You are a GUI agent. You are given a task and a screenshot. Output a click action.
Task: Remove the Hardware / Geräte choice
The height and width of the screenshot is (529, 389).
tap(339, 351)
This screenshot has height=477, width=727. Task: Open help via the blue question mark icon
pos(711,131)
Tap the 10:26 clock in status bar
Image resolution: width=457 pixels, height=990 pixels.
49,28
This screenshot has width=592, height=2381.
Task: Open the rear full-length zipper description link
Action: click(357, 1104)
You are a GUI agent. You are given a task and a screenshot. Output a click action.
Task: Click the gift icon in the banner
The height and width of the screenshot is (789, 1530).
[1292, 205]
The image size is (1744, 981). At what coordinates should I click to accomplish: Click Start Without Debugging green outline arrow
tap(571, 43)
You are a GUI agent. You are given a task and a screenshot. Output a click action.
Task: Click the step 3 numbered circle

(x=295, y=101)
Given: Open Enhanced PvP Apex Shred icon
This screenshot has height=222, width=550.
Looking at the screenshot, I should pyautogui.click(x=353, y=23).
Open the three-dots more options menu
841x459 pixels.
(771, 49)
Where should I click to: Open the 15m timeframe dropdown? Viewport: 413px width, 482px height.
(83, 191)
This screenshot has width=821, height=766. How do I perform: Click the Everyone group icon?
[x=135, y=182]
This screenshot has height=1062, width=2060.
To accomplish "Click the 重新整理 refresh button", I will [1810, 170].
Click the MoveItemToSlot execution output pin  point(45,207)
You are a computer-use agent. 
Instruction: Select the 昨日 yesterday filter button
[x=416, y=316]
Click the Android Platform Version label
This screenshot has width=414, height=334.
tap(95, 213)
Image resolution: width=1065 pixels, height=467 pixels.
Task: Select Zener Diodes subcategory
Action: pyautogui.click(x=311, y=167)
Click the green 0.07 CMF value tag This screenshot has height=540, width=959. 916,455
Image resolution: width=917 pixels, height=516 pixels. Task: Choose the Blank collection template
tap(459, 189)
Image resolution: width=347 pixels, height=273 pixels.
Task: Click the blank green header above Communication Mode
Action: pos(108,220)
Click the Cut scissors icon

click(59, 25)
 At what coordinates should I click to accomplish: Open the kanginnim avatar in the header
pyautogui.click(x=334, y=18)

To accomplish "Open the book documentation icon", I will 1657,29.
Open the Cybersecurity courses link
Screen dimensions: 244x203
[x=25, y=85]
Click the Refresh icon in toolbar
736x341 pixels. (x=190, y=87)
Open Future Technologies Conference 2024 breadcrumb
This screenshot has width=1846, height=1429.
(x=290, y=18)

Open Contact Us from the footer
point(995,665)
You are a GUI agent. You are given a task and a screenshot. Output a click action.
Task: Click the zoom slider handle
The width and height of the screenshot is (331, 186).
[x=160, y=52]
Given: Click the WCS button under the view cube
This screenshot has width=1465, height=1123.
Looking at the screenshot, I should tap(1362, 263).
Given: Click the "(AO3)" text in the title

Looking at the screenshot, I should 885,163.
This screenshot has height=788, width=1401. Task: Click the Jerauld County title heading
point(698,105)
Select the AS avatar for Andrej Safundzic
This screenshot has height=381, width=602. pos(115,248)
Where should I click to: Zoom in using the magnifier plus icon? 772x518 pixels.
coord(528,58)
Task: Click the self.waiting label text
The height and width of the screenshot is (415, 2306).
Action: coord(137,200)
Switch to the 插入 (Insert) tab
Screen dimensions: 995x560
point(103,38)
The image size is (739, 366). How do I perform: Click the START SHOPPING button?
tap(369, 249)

###

» Given instruction
Transcribe the listing above, reproducing every line exactly as it appears.

» Completed exercise
You are a GUI agent. You are given a task and a screenshot. Output a click action.
Task: Remove the Hardware / Geräte choice
The height and width of the screenshot is (529, 389).
tap(339, 351)
This screenshot has height=477, width=727. Task: Open help via the blue question mark icon
pos(711,131)
Tap the 10:26 clock in status bar
Image resolution: width=457 pixels, height=990 pixels.
49,28
This screenshot has width=592, height=2381.
Task: Open the rear full-length zipper description link
Action: click(357, 1104)
You are a GUI agent. You are given a task and a screenshot. Output a click action.
Task: Click the gift icon in the banner
The height and width of the screenshot is (789, 1530).
[1292, 205]
The image size is (1744, 981). At what coordinates should I click to accomplish: Click Start Without Debugging green outline arrow
tap(571, 43)
You are a GUI agent. You are given a task and a screenshot. Output a click action.
Task: Click the step 3 numbered circle

(x=295, y=101)
Given: Open Enhanced PvP Apex Shred icon
This screenshot has height=222, width=550.
Looking at the screenshot, I should pyautogui.click(x=353, y=23).
Open the three-dots more options menu
841x459 pixels.
(771, 49)
Where should I click to: Open the 15m timeframe dropdown? Viewport: 413px width, 482px height.
(83, 191)
This screenshot has width=821, height=766. How do I perform: Click the Everyone group icon?
[x=135, y=182]
This screenshot has height=1062, width=2060.
To accomplish "Click the 重新整理 refresh button", I will [1810, 170].
Click the MoveItemToSlot execution output pin  point(45,207)
You are a computer-use agent. 
Instruction: Select the 昨日 yesterday filter button
[x=416, y=316]
Click the Android Platform Version label
This screenshot has width=414, height=334.
tap(95, 213)
Image resolution: width=1065 pixels, height=467 pixels.
Task: Select Zener Diodes subcategory
Action: pyautogui.click(x=311, y=167)
Click the green 0.07 CMF value tag This screenshot has height=540, width=959. 916,455
Image resolution: width=917 pixels, height=516 pixels. Task: Choose the Blank collection template
tap(459, 189)
Image resolution: width=347 pixels, height=273 pixels.
Task: Click the blank green header above Communication Mode
Action: pos(108,220)
Click the Cut scissors icon

click(59, 25)
 At what coordinates should I click to accomplish: Open the kanginnim avatar in the header
pyautogui.click(x=334, y=18)

To accomplish "Open the book documentation icon", I will 1657,29.
Open the Cybersecurity courses link
Screen dimensions: 244x203
[x=25, y=85]
Click the Refresh icon in toolbar
736x341 pixels. (x=190, y=87)
Open Future Technologies Conference 2024 breadcrumb
This screenshot has width=1846, height=1429.
(x=290, y=18)

Open Contact Us from the footer
point(995,665)
You are a GUI agent. You are given a task and a screenshot. Output a click action.
Task: Click the zoom slider handle
The width and height of the screenshot is (331, 186).
[x=160, y=52]
Given: Click the WCS button under the view cube
This screenshot has width=1465, height=1123.
Looking at the screenshot, I should tap(1362, 263).
Given: Click the "(AO3)" text in the title

Looking at the screenshot, I should 885,163.
This screenshot has height=788, width=1401. Task: Click the Jerauld County title heading
point(698,105)
Select the AS avatar for Andrej Safundzic
This screenshot has height=381, width=602. pos(115,248)
Where should I click to: Zoom in using the magnifier plus icon? 772x518 pixels.
coord(528,58)
Task: Click the self.waiting label text
The height and width of the screenshot is (415, 2306).
Action: coord(137,200)
Switch to the 插入 (Insert) tab
Screen dimensions: 995x560
point(103,38)
The image size is (739, 366). How do I perform: Click the START SHOPPING button?
tap(369, 249)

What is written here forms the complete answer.